An aortic dissection, although uncommon, begins with a tear in the inner layer of the aortic wall. The aortic wall is made up of three layers of tissue. When a tear occurs in the innermost layer of the aortic wall, blood is then channeled into the wall of the aorta, separating the layers of tissues. This generates a weakening in the aortic wall with a potential for rupture. Aortic dissection can be a life-threatening emergency.
What causes aortic dissection?
The cause of aortic dissection is still under investigation. However, several risk factors associated with aortic dissection include, but are not limited to:
Hypertension (high blood pressure)
Connective tissue disorders, such as Marfan's disease, Ehlers-Danlos syndrome, and Turner's syndrome
Cystic medial disease (a degenerative disease of the aortic wall)
Aortitis (inflammation of the aorta)
Existing thoracic aneurysm
Bicuspid aortic valve (presence of only two cusps, or leaflets, in the aortic valve, rather than the normal three cusps)
Coarctation of the aorta (narrowing of the aorta)
Hypervolemia (excess fluid or volume in the circulation)
Polycystic kidney disease (a genetic disorder characterized by the growth of numerous cysts filled with fluid in the kidneys)
What are the symptoms of aortic dissection?
The most commonly reported symptom of an acute aortic dissection is severe, constant pain, sometimes described as "ripping" or "tearing," and located in the chest, the middle of the abdomen, the lower back, or the pelvis area. The pain may be "migratory," moving from one place to another, according to the direction and extent of the dissection.
The symptoms of aortic dissection may resemble other medical conditions or problems.

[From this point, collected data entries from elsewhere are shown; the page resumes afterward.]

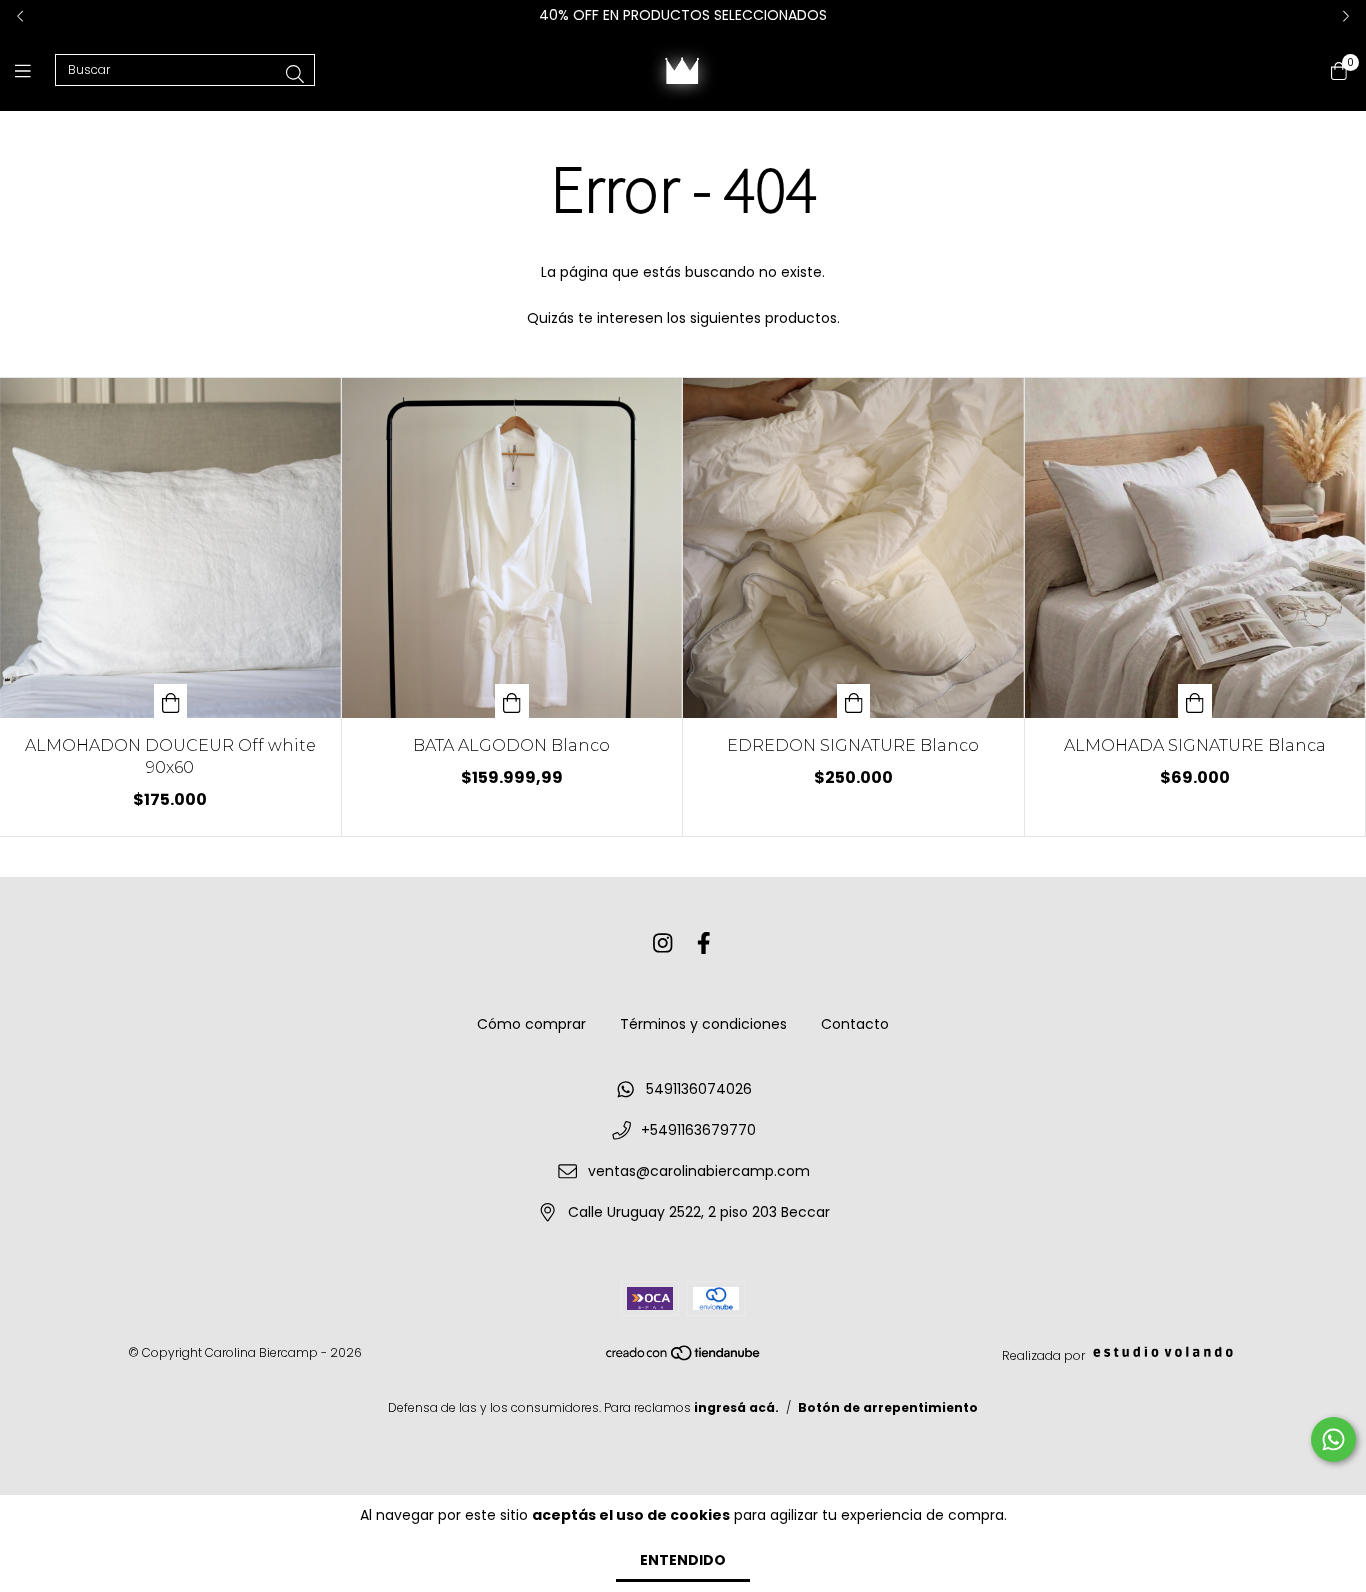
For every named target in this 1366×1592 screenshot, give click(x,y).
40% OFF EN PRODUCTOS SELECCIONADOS (683, 15)
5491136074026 (699, 1089)
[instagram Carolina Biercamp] (663, 943)
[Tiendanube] (684, 1357)
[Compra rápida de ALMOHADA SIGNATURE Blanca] (1195, 701)
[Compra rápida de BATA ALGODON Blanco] (512, 701)
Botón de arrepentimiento (888, 1407)
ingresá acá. (736, 1407)
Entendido (683, 1560)
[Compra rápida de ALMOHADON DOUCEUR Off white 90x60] (171, 701)
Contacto (855, 1024)
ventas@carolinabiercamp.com (699, 1171)
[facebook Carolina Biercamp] (704, 943)
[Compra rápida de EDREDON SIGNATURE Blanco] (854, 701)
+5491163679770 (698, 1130)
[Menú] (35, 70)
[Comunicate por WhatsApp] (1333, 1439)
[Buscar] (295, 74)
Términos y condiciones (703, 1024)
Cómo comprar (531, 1024)
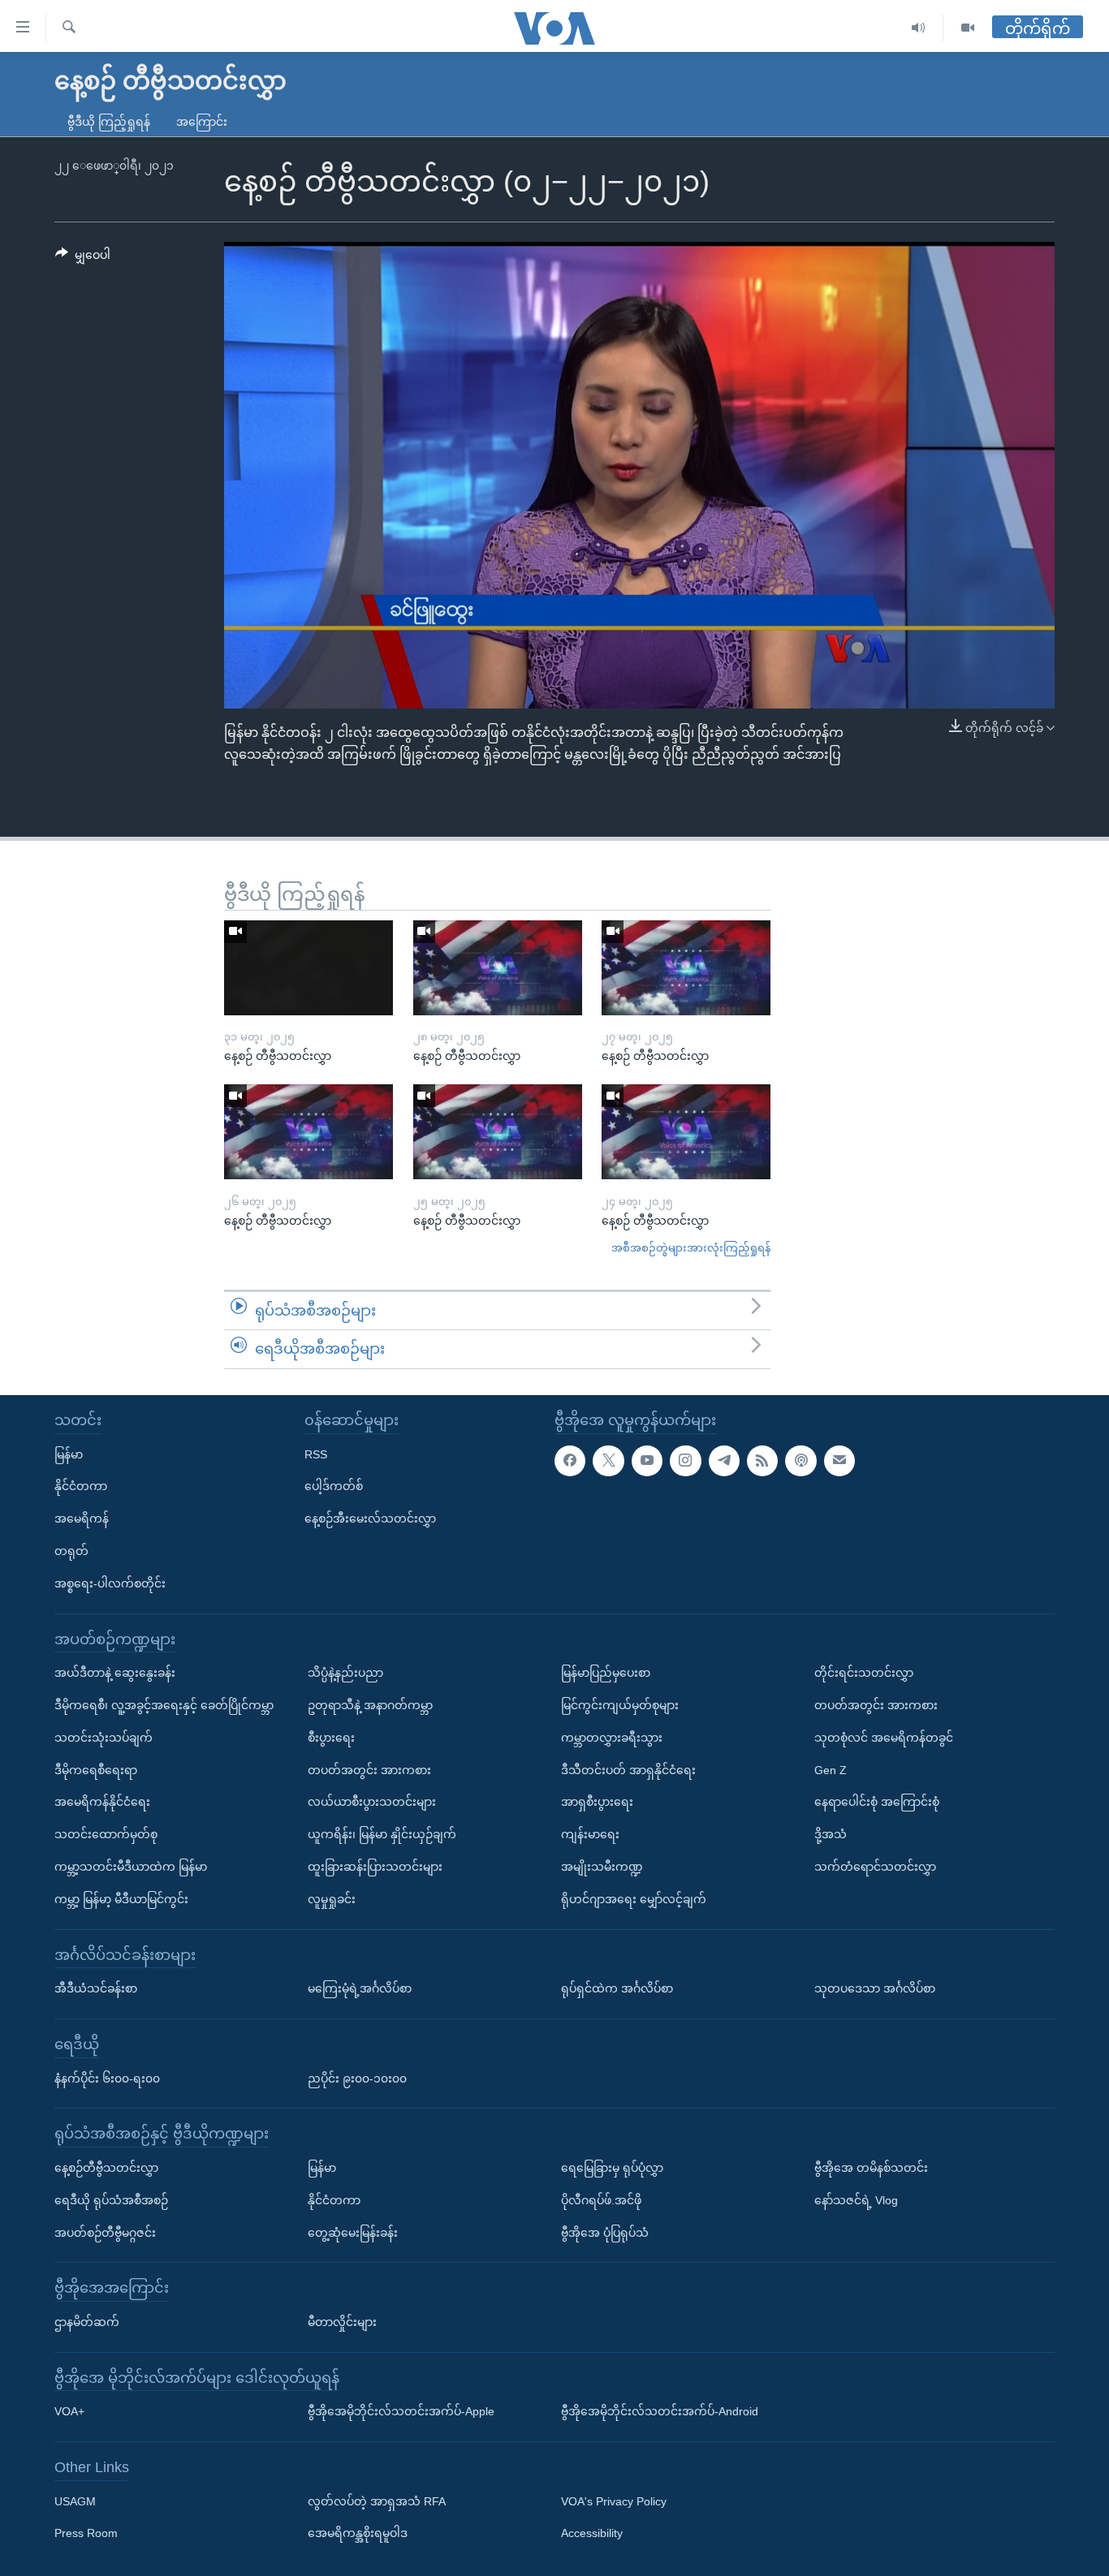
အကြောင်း (201, 121)
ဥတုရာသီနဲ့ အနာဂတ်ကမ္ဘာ (370, 1705)
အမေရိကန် (81, 1518)
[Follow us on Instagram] (685, 1460)
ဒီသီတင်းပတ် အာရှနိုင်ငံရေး (628, 1770)
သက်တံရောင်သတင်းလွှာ (875, 1866)
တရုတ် (71, 1550)
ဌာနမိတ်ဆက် (86, 2321)
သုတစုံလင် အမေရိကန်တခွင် (883, 1737)
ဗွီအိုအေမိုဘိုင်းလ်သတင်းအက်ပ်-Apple (401, 2411)
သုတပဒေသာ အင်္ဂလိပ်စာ (874, 1988)
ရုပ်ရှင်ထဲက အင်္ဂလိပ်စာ (617, 1988)
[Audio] (918, 28)
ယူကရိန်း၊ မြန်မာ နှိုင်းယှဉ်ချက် (382, 1834)
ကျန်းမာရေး (590, 1834)
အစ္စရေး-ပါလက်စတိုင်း (110, 1583)
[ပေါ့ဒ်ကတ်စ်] (800, 1460)
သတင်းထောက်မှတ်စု (106, 1834)
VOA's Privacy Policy (614, 2501)
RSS (315, 1454)
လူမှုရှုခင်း (332, 1899)
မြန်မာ (68, 1454)
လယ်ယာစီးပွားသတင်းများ (372, 1801)
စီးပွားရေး (331, 1737)
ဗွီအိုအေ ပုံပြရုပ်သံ (605, 2232)
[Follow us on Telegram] (724, 1460)
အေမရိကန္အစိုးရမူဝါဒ (358, 2533)
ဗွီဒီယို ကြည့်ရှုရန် (108, 121)
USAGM (75, 2501)
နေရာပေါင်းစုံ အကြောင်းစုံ (876, 1801)
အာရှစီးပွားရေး (597, 1801)
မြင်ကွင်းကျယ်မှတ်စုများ (620, 1705)
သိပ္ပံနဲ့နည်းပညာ (345, 1672)
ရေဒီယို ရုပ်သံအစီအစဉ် (111, 2200)
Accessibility (592, 2533)
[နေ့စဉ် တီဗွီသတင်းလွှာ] (308, 967)
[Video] (967, 28)
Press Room (86, 2533)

Always consult your physician for more information.
How is aortic dissection diagnosed?
In addition to a complete medical history and physical examination, diagnostic procedures for an aortic dissection may include any, or a combination, of the following:
Computed tomography (CT) scan. This is a diagnostic imaging procedure that uses a combination of X-rays and computer technology to produce horizontal, or axial, images (often called slices) of the body. A CT scan shows detailed images of any part of the body, including the bones, muscles, fat, and organs. CT scans are more detailed than general X-rays.
Transesophageal echocardiogram (TEE). This diagnostic procedure uses echocardiography to assess the heart’s function and structures. A transesophageal echocardiogram is performed by inserting a probe with a transducer down the esophagus. By inserting the transducer in the esophagus, TEE provides a clearer image of the heart because the sound waves don't have to pass through skin, muscle, or bone tissue.
The physician will determine the most appropriate examination. When a diagnosis of aortic dissection is confirmed, immediate intervention is necessary. Medical intervention or surgery will be required depending on the location of the aortic dissection.